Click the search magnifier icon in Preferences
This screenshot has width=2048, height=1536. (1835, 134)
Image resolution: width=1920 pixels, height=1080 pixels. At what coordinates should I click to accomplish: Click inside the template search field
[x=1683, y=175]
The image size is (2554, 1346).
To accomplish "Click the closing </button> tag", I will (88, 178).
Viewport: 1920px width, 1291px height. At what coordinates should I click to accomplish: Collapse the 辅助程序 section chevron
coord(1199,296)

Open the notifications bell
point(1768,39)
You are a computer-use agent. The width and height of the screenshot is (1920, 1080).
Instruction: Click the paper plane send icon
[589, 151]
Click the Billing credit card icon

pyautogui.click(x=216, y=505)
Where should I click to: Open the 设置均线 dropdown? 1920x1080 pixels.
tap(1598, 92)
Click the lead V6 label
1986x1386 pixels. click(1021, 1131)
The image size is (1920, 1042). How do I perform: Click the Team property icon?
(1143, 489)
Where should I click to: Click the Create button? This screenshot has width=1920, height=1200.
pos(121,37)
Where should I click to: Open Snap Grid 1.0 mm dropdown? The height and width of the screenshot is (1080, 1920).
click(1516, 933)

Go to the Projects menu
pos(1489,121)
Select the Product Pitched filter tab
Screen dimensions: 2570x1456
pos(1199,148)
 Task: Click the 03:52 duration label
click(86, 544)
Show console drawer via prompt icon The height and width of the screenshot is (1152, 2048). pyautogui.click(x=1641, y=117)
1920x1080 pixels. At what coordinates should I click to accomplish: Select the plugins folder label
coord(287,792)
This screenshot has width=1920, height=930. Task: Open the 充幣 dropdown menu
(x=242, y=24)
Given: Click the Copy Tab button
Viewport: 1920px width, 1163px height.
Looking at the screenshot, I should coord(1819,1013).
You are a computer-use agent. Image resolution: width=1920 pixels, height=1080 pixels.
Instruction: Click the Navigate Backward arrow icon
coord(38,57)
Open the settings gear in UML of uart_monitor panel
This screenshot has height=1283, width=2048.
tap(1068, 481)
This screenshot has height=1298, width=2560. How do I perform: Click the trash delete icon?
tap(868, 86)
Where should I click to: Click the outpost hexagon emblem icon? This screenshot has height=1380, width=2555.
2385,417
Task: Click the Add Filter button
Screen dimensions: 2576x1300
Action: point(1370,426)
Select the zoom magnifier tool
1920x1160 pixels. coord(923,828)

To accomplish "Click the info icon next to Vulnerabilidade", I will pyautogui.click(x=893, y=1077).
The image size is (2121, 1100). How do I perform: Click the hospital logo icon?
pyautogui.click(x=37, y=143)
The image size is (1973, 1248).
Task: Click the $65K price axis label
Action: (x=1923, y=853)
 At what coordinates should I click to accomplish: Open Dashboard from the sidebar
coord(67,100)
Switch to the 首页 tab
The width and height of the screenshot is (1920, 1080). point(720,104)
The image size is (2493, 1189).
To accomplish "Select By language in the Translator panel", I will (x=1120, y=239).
+===+
About this exercise:
All the data must be duplicated exactly, with nothing added or removed.

Result below:
Click the search magnifier icon in Preferences
This screenshot has width=2048, height=1536. (1835, 134)
Image resolution: width=1920 pixels, height=1080 pixels. At what coordinates should I click to accomplish: Click inside the template search field
[x=1683, y=175]
The image size is (2554, 1346).
To accomplish "Click the closing </button> tag", I will (88, 178).
Viewport: 1920px width, 1291px height. At what coordinates should I click to accomplish: Collapse the 辅助程序 section chevron
coord(1199,296)

Open the notifications bell
point(1768,39)
You are a computer-use agent. The width and height of the screenshot is (1920, 1080).
Instruction: Click the paper plane send icon
[589, 151]
Click the Billing credit card icon

pyautogui.click(x=216, y=505)
Where should I click to: Open the 设置均线 dropdown? 1920x1080 pixels.
tap(1598, 92)
Click the lead V6 label
1986x1386 pixels. click(1021, 1131)
The image size is (1920, 1042). How do I perform: Click the Team property icon?
(1143, 489)
Where should I click to: Click the Create button? This screenshot has width=1920, height=1200.
pos(121,37)
Where should I click to: Open Snap Grid 1.0 mm dropdown? The height and width of the screenshot is (1080, 1920).
click(1516, 933)

Go to the Projects menu
pos(1489,121)
Select the Product Pitched filter tab
Screen dimensions: 2570x1456
pos(1199,148)
 Task: Click the 03:52 duration label
click(86, 544)
Show console drawer via prompt icon The height and width of the screenshot is (1152, 2048). pyautogui.click(x=1641, y=117)
1920x1080 pixels. At what coordinates should I click to accomplish: Select the plugins folder label
coord(287,792)
This screenshot has width=1920, height=930. Task: Open the 充幣 dropdown menu
(x=242, y=24)
Given: Click the Copy Tab button
Viewport: 1920px width, 1163px height.
Looking at the screenshot, I should coord(1819,1013).
You are a computer-use agent. Image resolution: width=1920 pixels, height=1080 pixels.
Instruction: Click the Navigate Backward arrow icon
coord(38,57)
Open the settings gear in UML of uart_monitor panel
This screenshot has height=1283, width=2048.
tap(1068, 481)
This screenshot has height=1298, width=2560. How do I perform: Click the trash delete icon?
tap(868, 86)
Where should I click to: Click the outpost hexagon emblem icon? This screenshot has height=1380, width=2555.
2385,417
Task: Click the Add Filter button
Screen dimensions: 2576x1300
Action: point(1370,426)
Select the zoom magnifier tool
1920x1160 pixels. coord(923,828)

To accomplish "Click the info icon next to Vulnerabilidade", I will pyautogui.click(x=893, y=1077).
The image size is (2121, 1100). How do I perform: Click the hospital logo icon?
pyautogui.click(x=37, y=143)
The image size is (1973, 1248).
Task: Click the $65K price axis label
Action: (x=1923, y=853)
 At what coordinates should I click to accomplish: Open Dashboard from the sidebar
coord(67,100)
Switch to the 首页 tab
The width and height of the screenshot is (1920, 1080). point(720,104)
The image size is (2493, 1189).
To accomplish "Select By language in the Translator panel", I will (x=1120, y=239).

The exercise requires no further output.